▶ [Exercise prompt]:
Rewrite the lines below as a numbered list, leaving out any blank lines.

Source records
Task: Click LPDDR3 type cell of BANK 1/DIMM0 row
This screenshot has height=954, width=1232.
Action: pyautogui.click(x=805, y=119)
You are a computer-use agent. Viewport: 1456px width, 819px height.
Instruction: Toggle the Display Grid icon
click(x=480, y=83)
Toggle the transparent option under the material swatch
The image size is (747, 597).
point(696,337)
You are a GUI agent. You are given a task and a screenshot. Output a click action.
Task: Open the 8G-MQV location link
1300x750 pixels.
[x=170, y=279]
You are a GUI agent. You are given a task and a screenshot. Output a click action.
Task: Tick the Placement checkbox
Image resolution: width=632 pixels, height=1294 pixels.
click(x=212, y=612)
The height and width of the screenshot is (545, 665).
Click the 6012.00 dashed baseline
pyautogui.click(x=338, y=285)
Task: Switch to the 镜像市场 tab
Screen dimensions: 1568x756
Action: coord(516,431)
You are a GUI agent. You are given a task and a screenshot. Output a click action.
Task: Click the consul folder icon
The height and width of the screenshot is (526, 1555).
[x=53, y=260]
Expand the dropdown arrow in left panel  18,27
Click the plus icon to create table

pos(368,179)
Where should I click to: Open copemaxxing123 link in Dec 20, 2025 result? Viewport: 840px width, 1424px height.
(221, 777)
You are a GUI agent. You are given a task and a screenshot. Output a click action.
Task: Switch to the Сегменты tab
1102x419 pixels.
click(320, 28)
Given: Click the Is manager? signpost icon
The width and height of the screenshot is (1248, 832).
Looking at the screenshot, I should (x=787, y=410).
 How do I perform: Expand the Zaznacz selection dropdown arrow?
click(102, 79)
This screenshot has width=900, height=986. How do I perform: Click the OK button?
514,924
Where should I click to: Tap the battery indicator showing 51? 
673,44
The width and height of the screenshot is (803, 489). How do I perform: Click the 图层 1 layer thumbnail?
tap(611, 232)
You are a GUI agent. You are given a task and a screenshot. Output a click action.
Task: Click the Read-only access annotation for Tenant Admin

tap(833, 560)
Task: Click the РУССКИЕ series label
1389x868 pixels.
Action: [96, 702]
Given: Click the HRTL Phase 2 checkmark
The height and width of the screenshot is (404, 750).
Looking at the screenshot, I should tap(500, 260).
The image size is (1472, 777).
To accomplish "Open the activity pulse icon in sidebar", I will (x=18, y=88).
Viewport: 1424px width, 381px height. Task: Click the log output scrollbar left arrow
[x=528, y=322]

▶ [Final result]:
1. Task: Click LPDDR3 type cell of BANK 1/DIMM0 row
2. This screenshot has height=954, width=1232.
3. Action: pyautogui.click(x=805, y=119)
4. You are a computer-use agent. Viewport: 1456px width, 819px height.
5. Instruction: Toggle the Display Grid icon
6. click(x=480, y=83)
7. Toggle the transparent option under the material swatch
8. The image size is (747, 597).
9. point(696,337)
10. You are a GUI agent. You are given a task and a screenshot. Output a click action.
11. Task: Open the 8G-MQV location link
12. 1300x750 pixels.
13. [x=170, y=279]
14. You are a GUI agent. You are given a task and a screenshot. Output a click action.
15. Task: Tick the Placement checkbox
16. Image resolution: width=632 pixels, height=1294 pixels.
17. click(x=212, y=612)
18. The height and width of the screenshot is (545, 665).
19. Click the 6012.00 dashed baseline
20. pyautogui.click(x=338, y=285)
21. Task: Switch to the 镜像市场 tab
22. Screen dimensions: 1568x756
23. Action: coord(516,431)
24. You are a GUI agent. You are given a task and a screenshot. Output a click action.
25. Task: Click the consul folder icon
26. The height and width of the screenshot is (526, 1555).
27. [x=53, y=260]
28. Expand the dropdown arrow in left panel  18,27
29. Click the plus icon to create table
30. pos(368,179)
31. Where should I click to: Open copemaxxing123 link in Dec 20, 2025 result? Viewport: 840px width, 1424px height.
32. (221, 777)
33. You are a GUI agent. You are given a task and a screenshot. Output a click action.
34. Task: Switch to the Сегменты tab
35. 1102x419 pixels.
36. click(320, 28)
37. Given: Click the Is manager? signpost icon
38. The width and height of the screenshot is (1248, 832).
39. Looking at the screenshot, I should (x=787, y=410).
40.  How do I perform: Expand the Zaznacz selection dropdown arrow?
41. click(102, 79)
42. This screenshot has width=900, height=986. How do I perform: Click the OK button?
43. 514,924
44. Where should I click to: Tap the battery indicator showing 51? 
45. 673,44
46. The width and height of the screenshot is (803, 489). How do I perform: Click the 图层 1 layer thumbnail?
47. tap(611, 232)
48. You are a GUI agent. You are given a task and a screenshot. Output a click action.
49. Task: Click the Read-only access annotation for Tenant Admin
50. tap(833, 560)
51. Task: Click the РУССКИЕ series label
52. 1389x868 pixels.
53. Action: [96, 702]
54. Given: Click the HRTL Phase 2 checkmark
55. The height and width of the screenshot is (404, 750).
56. Looking at the screenshot, I should tap(500, 260).
57. The image size is (1472, 777).
58. To accomplish "Open the activity pulse icon in sidebar", I will (x=18, y=88).
59. Viewport: 1424px width, 381px height. Task: Click the log output scrollbar left arrow
60. [x=528, y=322]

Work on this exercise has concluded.